A sixth defendant, Priscilla (last name unknown), a/k/a “Clema Aparacida Lopes,” of Long Branch, N.J., remains at large.

According to the documents filed in this case and statements made in court:

From January 2008 through June 2011, Pires, Da Silva, and Mota conspired with others to bring aliens into the United States illegally from Brazil, India, and elsewhere as part of an elaborate, for-profit alien smuggling scheme that involved co-conspirators in New Jersey, Massachusetts, Texas, and elsewhere. They arranged, facilitated, and monitored the travel of customers along two primary smuggling routes, the first of which included travel through Central America and across the international border between Mexico and the United States. The second route included travel to St. Maarten, the Virgin Islands, Puerto Rico, and to destinations in the United States.

Pires, Da Silva, and Mota charged customers of the alien smuggling scheme from $13,000 to more than $25,000, depending on the route the customer used and whether the customer paid in advance or paid in installments after arriving in the United States. Many of the customers of the scheme were young women from Brazil, most of whom agreed to repay their smuggling debt after arriving in the United States by working as dancers in strip clubs in Newark and elsewhere. In certain instances, women who fell behind on their debt repayment were urged to consider engaging in prostitution to earn extra money. The defendants induced customers to pay their smuggling debts by threatening to harm family members in their home countries and by obtaining title to property the customers owned in their home countries.

Pires, Da Silva, and Mota also instructed customers who were caught crossing the border illegally to concoct false asylum claims and falsely report that they would be abused or face other danger if immediately deported. They then paid attorneys to assert those false asylum claims, which often resulted in the rapid release of their customers.

The conspiracy counts to which Pires, Da Silva, and Mota pleaded guilty carry a maximum potential penalty of 10 years in prison and a $250,000 fine. Sentencing before Judge Rodriguez is scheduled for March 26, 2012, for Pires and March 27, 2012, for Da Silva and Mota.

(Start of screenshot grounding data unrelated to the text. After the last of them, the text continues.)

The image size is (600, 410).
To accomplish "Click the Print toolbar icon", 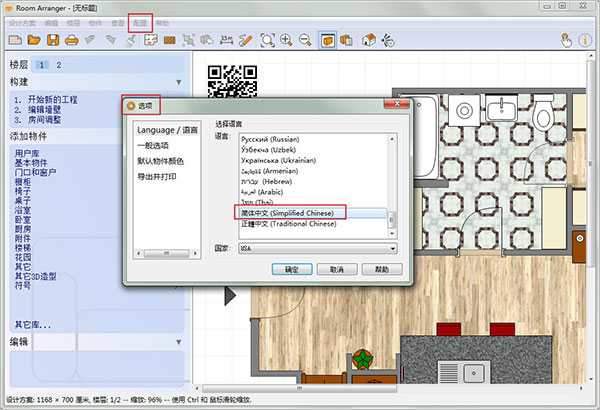I will coord(72,40).
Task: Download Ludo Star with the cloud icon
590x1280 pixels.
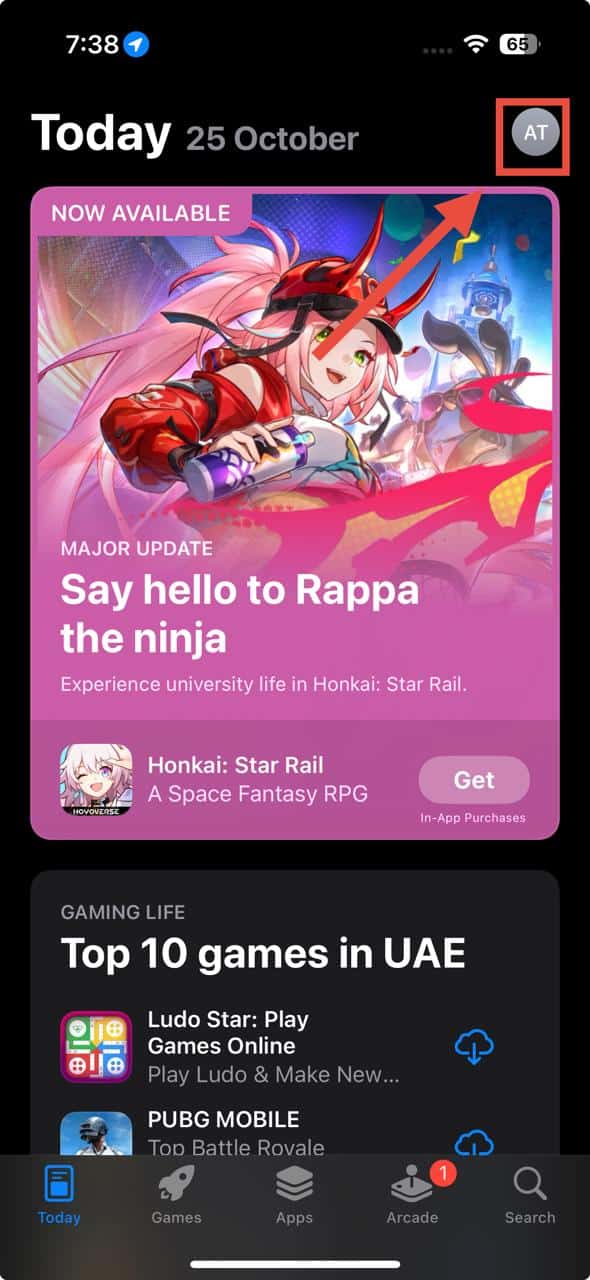Action: [x=475, y=1047]
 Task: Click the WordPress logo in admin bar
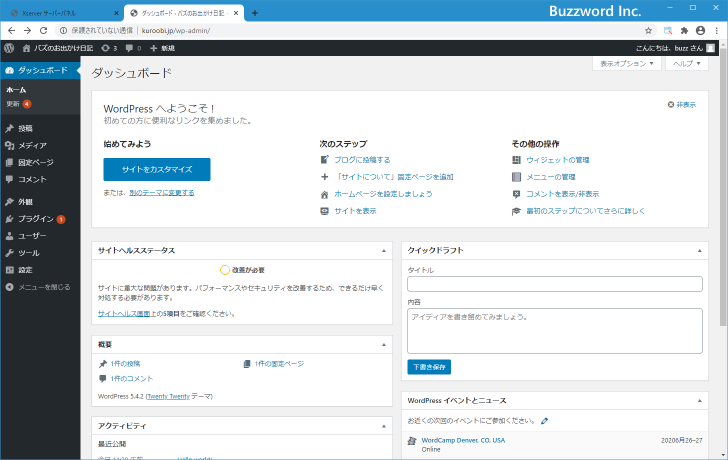(x=9, y=47)
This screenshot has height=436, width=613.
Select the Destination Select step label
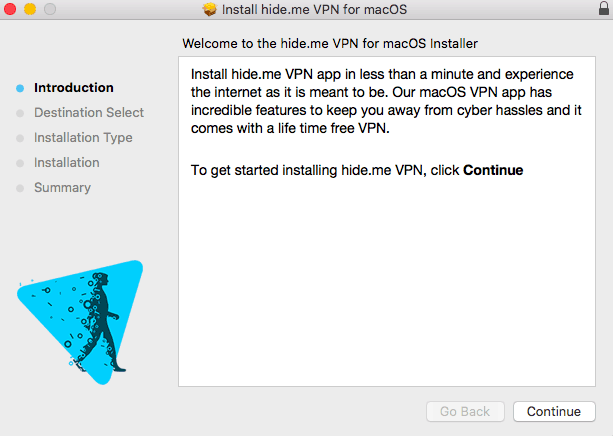pyautogui.click(x=89, y=113)
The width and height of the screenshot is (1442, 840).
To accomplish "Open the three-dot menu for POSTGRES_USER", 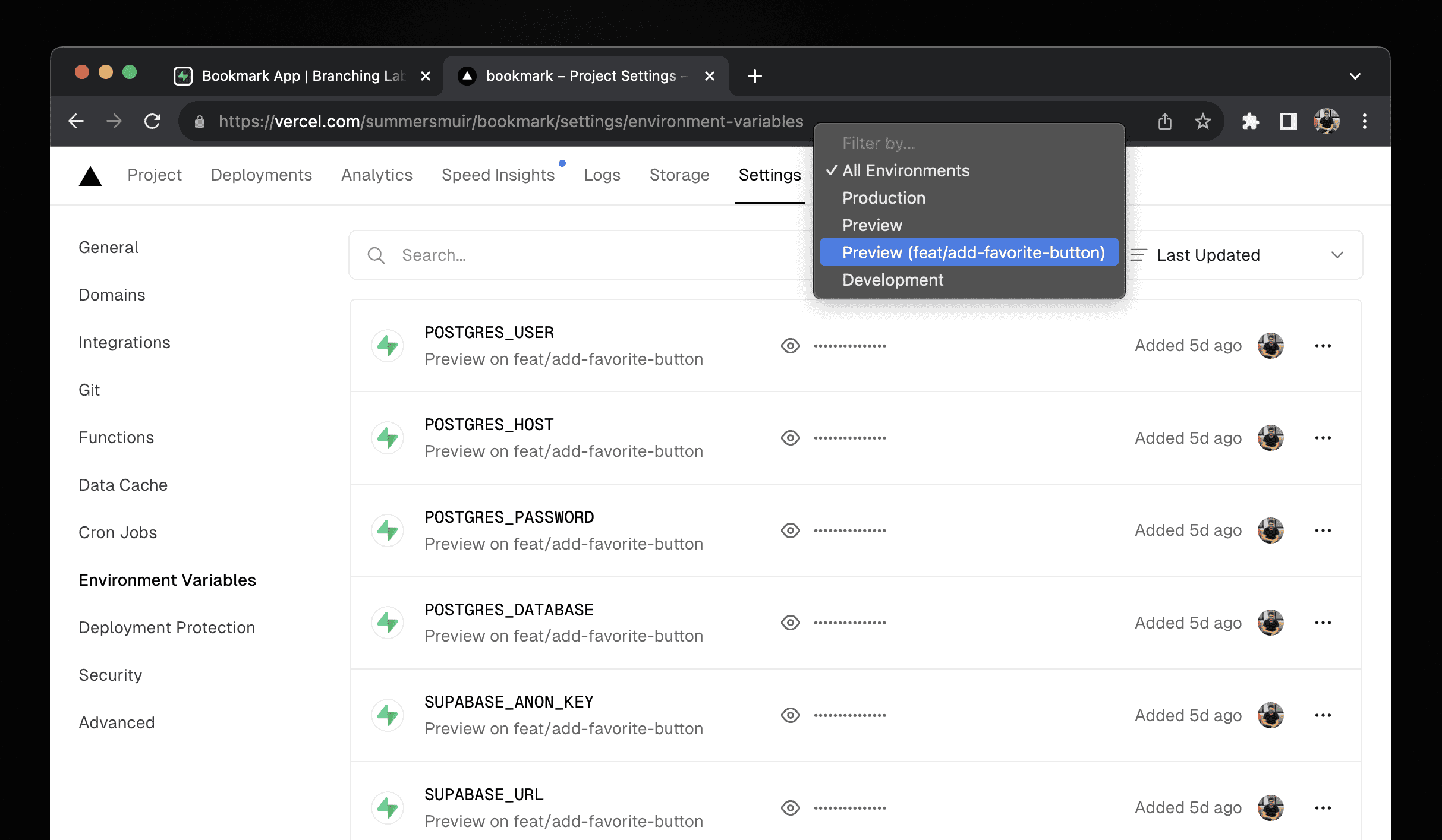I will point(1323,346).

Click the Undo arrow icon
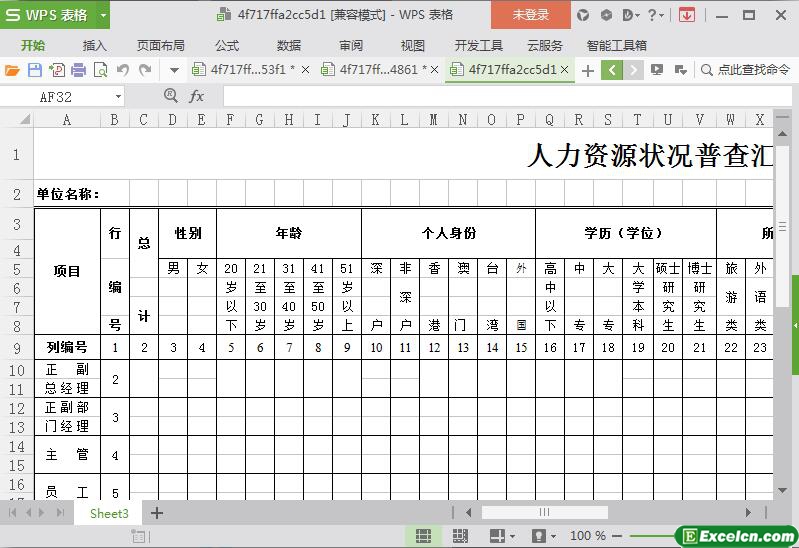(122, 70)
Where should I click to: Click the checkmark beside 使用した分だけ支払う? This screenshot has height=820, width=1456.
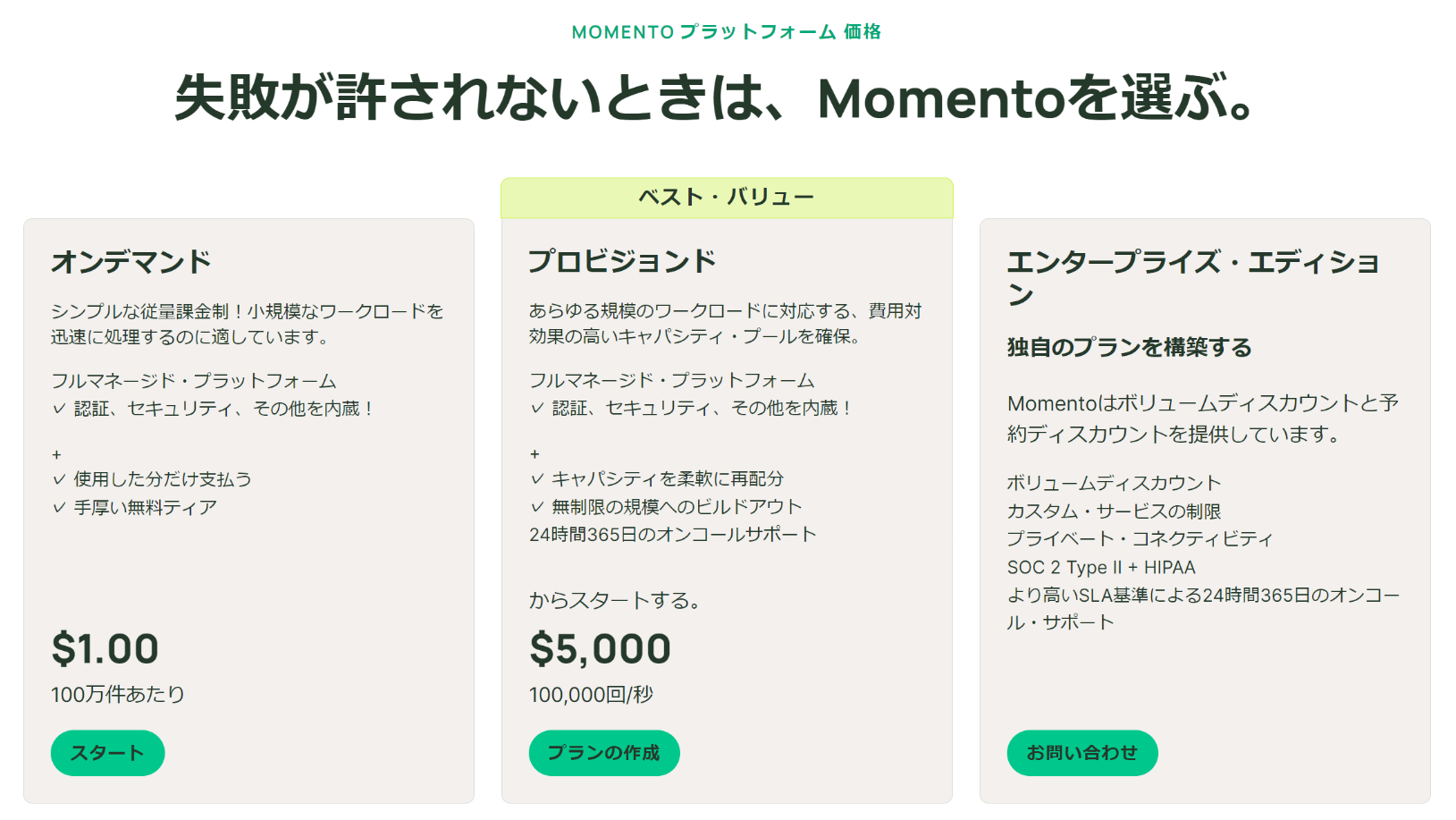pyautogui.click(x=59, y=479)
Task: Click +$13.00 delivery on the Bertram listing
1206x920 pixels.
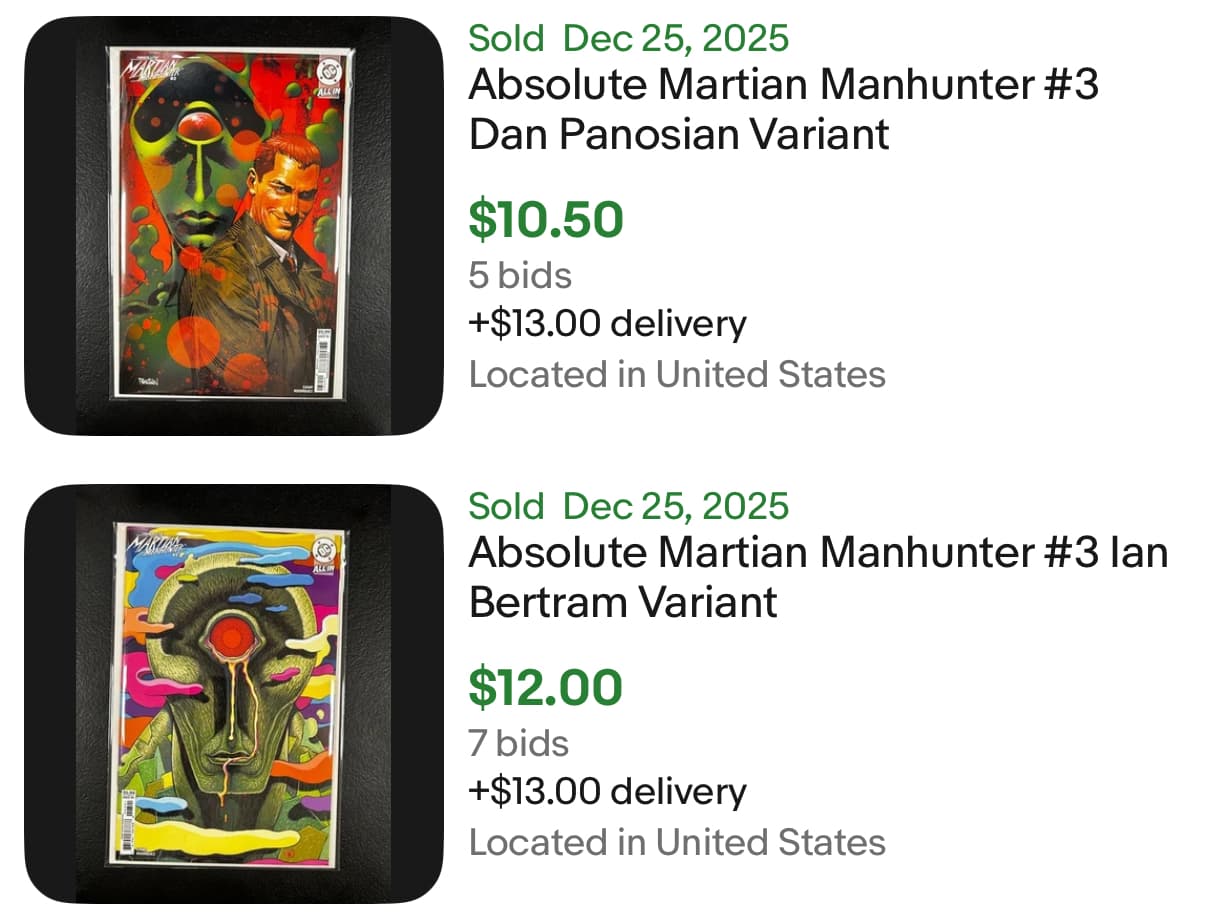Action: [x=607, y=792]
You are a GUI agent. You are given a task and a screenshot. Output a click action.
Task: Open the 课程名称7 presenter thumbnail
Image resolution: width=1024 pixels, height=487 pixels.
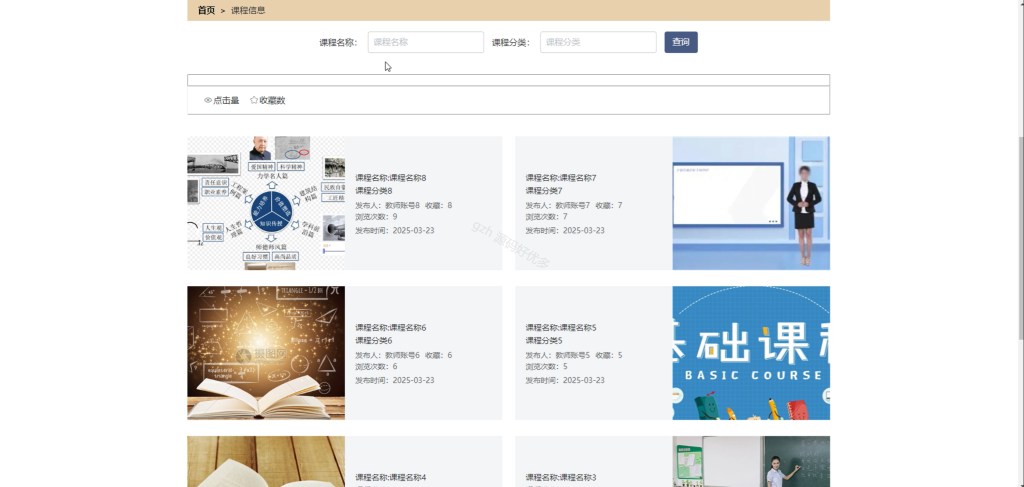tap(751, 203)
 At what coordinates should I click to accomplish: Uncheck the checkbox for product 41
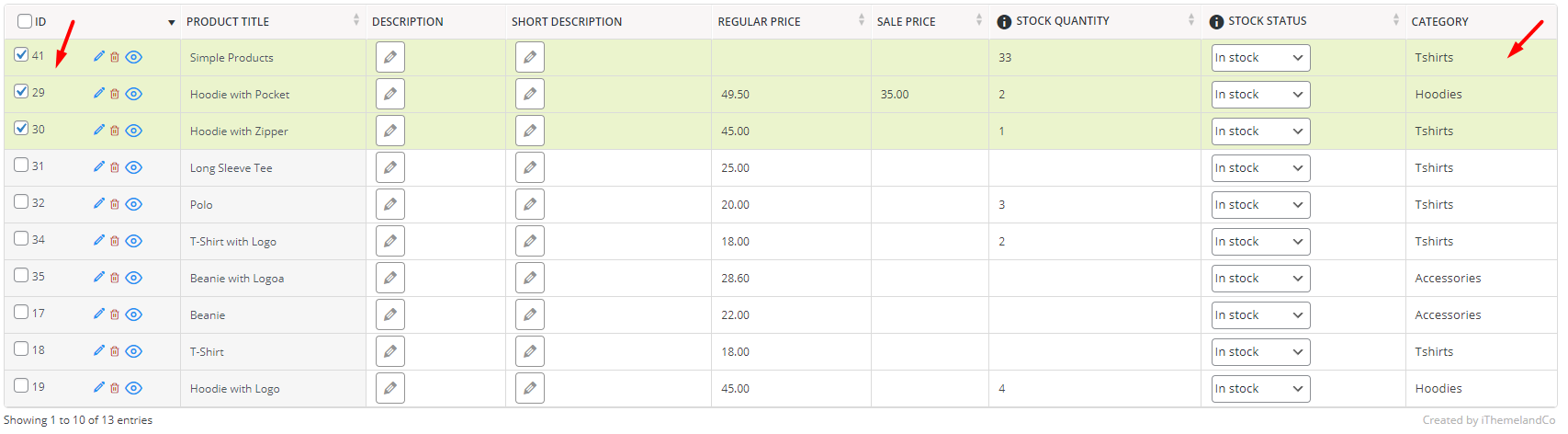point(22,55)
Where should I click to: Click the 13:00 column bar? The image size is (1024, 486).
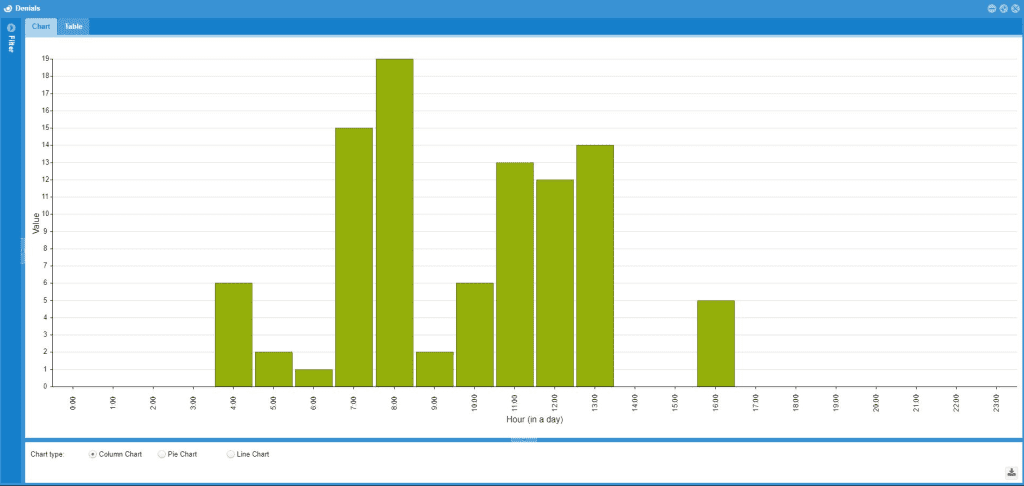tap(595, 265)

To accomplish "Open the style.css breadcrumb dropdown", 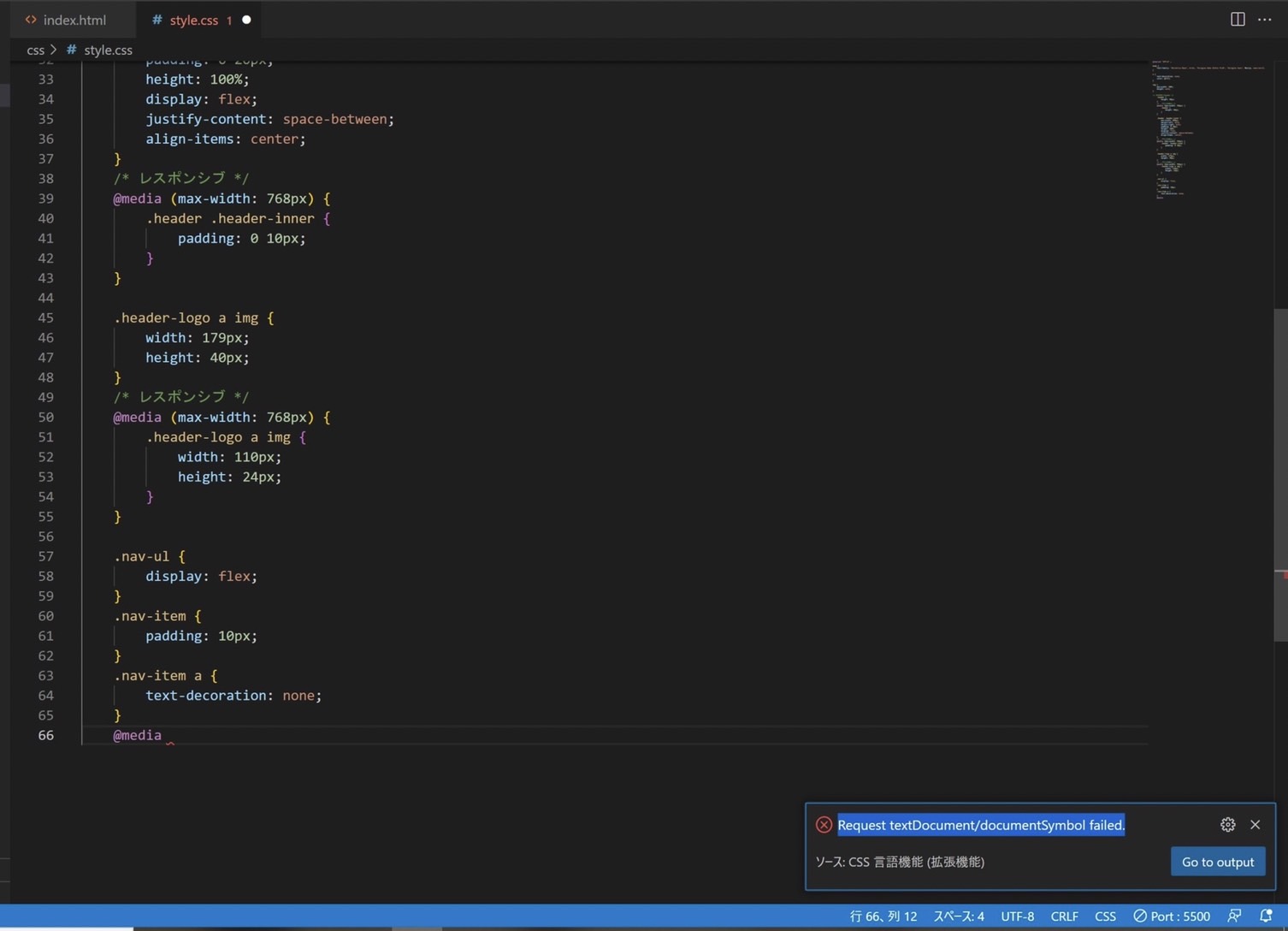I will [109, 50].
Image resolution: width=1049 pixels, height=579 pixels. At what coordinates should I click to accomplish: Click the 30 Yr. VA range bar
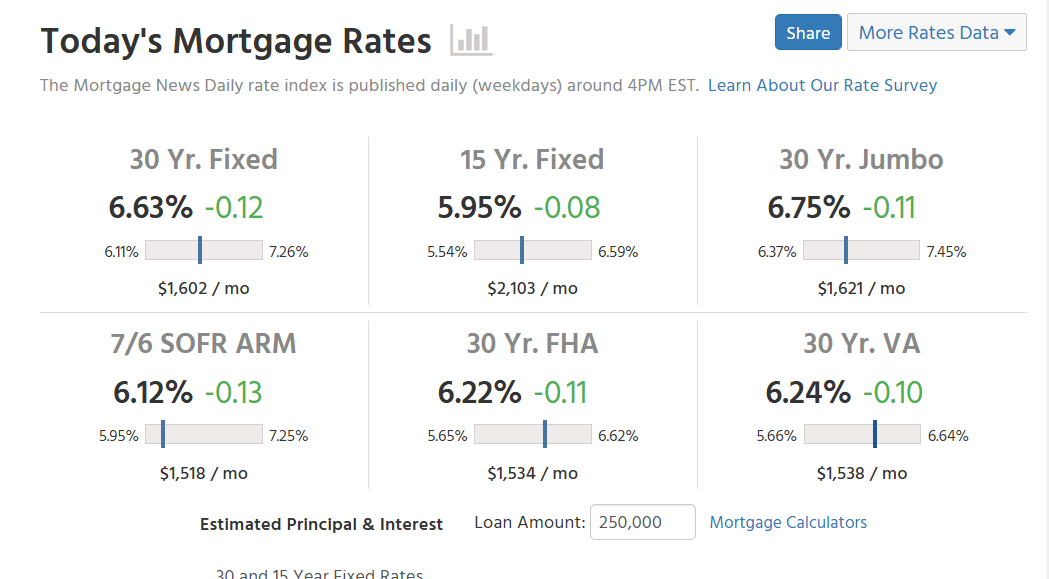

U.S. Attorney Fishman credited special agents of the U.S. Department of Homeland Security’s Immigration and Customs Enforcement, Homeland Security Investigations (ICE HSI), under the direction of Special Agent in Charge Andrew M. McLees for the investigation leading to the charges.

The government is represented by Assistant U.S. Attorney André M. Espinosa of the U.S. Attorney’s Office Economic Crimes Unit in Newark.


Defense counsel:
Pires: Carol Gillen Esq., Assistant Federal Public Defender, Newark
Da Silva: Stephen Dratch Esq., (CJA), Livingston, N.J.
Mota: Mark A. Berman Esq., (CJA), River Edge, N.J.